Think of a time you’ve made a change in your life. Can you describe the process you went through? I bet even if the change surprised those around you, it was something you’d thought about for quite some time. How did you move from thinking to action?
Your process may have looked much like what Prochaska and his colleagues (2006) have identified as the 6 stages of change. Take a look and see if you can use these stages to describe a change you’ve made in your life.
|Stage||What it’s like|
|Precontemplation||Resisting change; not aware of need for change; expecting others to change; possibly demoralized|
|Contemplation||See there is something to change, want to make a change, think about it a lot; have vague plans to do something about it in 6 months or so.|
|Preparation||Ready to act within the next month; publically announcing intention; may still have mixed feelings about it|
|Action||Making the change in ways that are visible to others.|
|Maintenance||Continuing with the new behaviors, strengthening commitment to the change. Improving through learning and experiencing, preventing relapse to earlier stages.|
|Termination||Gaining complete confidence in the ability to make the change permanent. Doing so no longer involves effort|
Adapted from Prochaska, J.O, Norcross, J.C. & Diclemente, C.C. (2006). Changing for good. New York: Harper, p 38-46.
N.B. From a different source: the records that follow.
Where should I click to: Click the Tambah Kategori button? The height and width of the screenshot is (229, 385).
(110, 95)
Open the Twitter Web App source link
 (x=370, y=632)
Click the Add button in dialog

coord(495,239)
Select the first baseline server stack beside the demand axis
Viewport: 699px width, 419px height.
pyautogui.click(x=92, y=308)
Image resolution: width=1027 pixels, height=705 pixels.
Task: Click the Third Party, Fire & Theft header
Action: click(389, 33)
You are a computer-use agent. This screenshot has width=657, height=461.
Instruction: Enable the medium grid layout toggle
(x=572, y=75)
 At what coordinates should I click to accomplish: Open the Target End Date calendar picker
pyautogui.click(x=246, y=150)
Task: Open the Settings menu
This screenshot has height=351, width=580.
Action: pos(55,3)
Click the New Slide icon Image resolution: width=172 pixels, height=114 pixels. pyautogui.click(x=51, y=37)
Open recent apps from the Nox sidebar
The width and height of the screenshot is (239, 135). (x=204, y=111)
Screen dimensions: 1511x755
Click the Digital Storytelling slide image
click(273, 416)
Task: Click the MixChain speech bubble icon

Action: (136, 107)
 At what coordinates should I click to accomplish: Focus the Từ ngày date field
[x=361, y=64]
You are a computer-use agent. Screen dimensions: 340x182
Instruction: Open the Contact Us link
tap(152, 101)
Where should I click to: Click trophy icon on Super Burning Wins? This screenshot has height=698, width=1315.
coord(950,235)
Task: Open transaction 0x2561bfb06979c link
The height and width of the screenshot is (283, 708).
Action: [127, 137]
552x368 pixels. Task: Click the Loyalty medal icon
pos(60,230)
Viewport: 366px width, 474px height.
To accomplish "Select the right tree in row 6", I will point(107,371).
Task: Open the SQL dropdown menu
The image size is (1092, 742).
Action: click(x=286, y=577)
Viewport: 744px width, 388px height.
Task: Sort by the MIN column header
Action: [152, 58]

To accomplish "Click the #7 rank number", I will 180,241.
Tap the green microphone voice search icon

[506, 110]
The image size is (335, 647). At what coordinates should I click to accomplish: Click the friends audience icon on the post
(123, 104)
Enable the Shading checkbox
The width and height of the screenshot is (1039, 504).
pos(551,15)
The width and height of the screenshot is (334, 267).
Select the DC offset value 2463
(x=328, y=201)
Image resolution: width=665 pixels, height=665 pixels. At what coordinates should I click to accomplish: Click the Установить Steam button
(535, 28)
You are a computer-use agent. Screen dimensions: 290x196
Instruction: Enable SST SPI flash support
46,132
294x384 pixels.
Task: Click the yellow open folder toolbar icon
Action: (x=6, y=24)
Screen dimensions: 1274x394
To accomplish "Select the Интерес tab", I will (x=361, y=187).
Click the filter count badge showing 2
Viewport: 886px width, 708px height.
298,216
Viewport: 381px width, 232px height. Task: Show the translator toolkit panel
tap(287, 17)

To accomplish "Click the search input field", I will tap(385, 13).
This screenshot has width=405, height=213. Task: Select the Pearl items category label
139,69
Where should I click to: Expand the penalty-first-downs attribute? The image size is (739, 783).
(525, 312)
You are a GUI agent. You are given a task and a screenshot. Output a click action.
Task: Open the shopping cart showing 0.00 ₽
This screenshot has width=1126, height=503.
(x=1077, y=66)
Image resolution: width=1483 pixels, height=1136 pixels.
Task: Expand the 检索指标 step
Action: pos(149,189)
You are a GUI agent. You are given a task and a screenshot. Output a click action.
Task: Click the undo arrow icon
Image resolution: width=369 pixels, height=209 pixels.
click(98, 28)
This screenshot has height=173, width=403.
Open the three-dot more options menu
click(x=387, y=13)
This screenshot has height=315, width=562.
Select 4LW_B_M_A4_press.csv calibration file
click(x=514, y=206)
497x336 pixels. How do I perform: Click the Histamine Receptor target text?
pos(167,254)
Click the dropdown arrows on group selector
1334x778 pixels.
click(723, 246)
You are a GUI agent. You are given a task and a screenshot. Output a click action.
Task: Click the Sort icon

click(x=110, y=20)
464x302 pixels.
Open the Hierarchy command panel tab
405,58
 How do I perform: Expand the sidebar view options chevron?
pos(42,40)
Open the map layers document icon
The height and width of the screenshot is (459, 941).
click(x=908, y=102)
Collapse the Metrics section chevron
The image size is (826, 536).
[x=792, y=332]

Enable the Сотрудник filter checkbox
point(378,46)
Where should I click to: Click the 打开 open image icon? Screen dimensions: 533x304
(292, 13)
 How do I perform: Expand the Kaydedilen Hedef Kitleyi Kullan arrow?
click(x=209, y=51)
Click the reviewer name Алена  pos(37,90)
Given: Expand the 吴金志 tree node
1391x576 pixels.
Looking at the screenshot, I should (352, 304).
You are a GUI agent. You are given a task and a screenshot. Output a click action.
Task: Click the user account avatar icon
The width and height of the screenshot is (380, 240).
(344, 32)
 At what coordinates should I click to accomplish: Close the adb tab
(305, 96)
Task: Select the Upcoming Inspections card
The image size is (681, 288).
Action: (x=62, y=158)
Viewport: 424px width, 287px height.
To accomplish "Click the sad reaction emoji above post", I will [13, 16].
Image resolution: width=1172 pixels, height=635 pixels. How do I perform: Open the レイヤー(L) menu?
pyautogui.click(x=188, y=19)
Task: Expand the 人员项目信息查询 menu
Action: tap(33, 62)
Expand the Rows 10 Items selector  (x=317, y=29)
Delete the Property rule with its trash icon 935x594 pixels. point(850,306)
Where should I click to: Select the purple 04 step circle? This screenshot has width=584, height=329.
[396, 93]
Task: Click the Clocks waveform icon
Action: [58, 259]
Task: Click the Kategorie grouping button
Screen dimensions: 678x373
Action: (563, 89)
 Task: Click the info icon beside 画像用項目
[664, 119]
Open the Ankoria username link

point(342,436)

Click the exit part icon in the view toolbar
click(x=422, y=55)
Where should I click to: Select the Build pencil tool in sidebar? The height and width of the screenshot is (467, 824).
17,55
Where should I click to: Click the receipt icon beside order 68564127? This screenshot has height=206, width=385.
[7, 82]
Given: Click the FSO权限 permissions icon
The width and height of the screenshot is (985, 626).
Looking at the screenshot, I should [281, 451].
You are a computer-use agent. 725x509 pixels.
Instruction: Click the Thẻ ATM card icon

We don’t necessarily go from stage one to stage six in a straight line. We can spiral back from action or maintenance to earlier stages several times before getting to the termination stage. In fact, some people don’t think there is a termination stage, and that it’s always possible to go back to an earlier stage.
Here are some questions to think about:
- Do Prochaska’s stages describe how you have made a change in the past?
- If so, what do you think helped you move from one stage to the next?
- Did you do any spiraling back to earlier stages?
- Is there a change you would like to make now?
- What stage do you think you are in?
- What would help you move forward?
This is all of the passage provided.